§ WHAT YOU NEED TO DO: Line by line, return the data exactly as shown.

━━━ PROVIDED MATERIAL ━━━

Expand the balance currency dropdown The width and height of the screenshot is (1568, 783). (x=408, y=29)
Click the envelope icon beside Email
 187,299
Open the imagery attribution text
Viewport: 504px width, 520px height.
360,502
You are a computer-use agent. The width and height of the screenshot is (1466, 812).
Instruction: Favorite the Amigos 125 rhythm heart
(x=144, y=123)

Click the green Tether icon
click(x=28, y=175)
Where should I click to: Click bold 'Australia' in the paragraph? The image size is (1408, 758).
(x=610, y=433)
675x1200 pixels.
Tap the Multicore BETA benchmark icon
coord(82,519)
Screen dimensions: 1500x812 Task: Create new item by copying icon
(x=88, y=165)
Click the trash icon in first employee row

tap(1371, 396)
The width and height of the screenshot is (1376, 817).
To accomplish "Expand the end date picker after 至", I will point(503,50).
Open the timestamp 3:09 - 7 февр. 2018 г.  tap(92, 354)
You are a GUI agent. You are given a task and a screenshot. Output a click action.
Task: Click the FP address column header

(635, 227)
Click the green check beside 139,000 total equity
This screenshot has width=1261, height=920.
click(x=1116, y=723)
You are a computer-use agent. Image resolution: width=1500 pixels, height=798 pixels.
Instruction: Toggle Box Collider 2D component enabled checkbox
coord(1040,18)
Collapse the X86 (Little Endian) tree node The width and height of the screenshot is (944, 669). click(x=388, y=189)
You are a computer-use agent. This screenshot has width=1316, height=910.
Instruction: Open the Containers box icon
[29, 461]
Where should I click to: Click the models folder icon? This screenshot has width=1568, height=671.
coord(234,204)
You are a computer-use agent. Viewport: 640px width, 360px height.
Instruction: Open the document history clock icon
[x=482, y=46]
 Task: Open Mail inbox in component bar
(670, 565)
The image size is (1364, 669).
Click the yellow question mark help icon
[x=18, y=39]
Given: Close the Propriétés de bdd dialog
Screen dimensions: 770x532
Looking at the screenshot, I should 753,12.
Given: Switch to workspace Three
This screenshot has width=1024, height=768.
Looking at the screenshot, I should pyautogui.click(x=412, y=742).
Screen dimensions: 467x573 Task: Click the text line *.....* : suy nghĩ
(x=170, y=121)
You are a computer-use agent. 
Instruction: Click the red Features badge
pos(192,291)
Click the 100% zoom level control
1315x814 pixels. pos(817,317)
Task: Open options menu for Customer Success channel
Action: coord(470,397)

━━━

§ ANSWER FOR THIS EXERCISE:
Expand the balance currency dropdown The width and height of the screenshot is (1568, 783). (x=408, y=29)
Click the envelope icon beside Email
 187,299
Open the imagery attribution text
Viewport: 504px width, 520px height.
360,502
You are a computer-use agent. The width and height of the screenshot is (1466, 812).
Instruction: Favorite the Amigos 125 rhythm heart
(x=144, y=123)

Click the green Tether icon
click(x=28, y=175)
Where should I click to: Click bold 'Australia' in the paragraph? The image size is (1408, 758).
(x=610, y=433)
675x1200 pixels.
Tap the Multicore BETA benchmark icon
coord(82,519)
Screen dimensions: 1500x812 Task: Create new item by copying icon
(x=88, y=165)
Click the trash icon in first employee row

tap(1371, 396)
The width and height of the screenshot is (1376, 817).
To accomplish "Expand the end date picker after 至", I will point(503,50).
Open the timestamp 3:09 - 7 февр. 2018 г.  tap(92, 354)
You are a GUI agent. You are given a task and a screenshot. Output a click action.
Task: Click the FP address column header

(635, 227)
Click the green check beside 139,000 total equity
This screenshot has width=1261, height=920.
click(x=1116, y=723)
You are a computer-use agent. Image resolution: width=1500 pixels, height=798 pixels.
Instruction: Toggle Box Collider 2D component enabled checkbox
coord(1040,18)
Collapse the X86 (Little Endian) tree node The width and height of the screenshot is (944, 669). click(x=388, y=189)
You are a computer-use agent. This screenshot has width=1316, height=910.
Instruction: Open the Containers box icon
[29, 461]
Where should I click to: Click the models folder icon? This screenshot has width=1568, height=671.
coord(234,204)
You are a computer-use agent. Viewport: 640px width, 360px height.
Instruction: Open the document history clock icon
[x=482, y=46]
 Task: Open Mail inbox in component bar
(670, 565)
The image size is (1364, 669).
Click the yellow question mark help icon
[x=18, y=39]
Given: Close the Propriétés de bdd dialog
Screen dimensions: 770x532
Looking at the screenshot, I should 753,12.
Given: Switch to workspace Three
This screenshot has width=1024, height=768.
Looking at the screenshot, I should pyautogui.click(x=412, y=742).
Screen dimensions: 467x573 Task: Click the text line *.....* : suy nghĩ
(x=170, y=121)
You are a computer-use agent. 
Instruction: Click the red Features badge
pos(192,291)
Click the 100% zoom level control
1315x814 pixels. pos(817,317)
Task: Open options menu for Customer Success channel
Action: coord(470,397)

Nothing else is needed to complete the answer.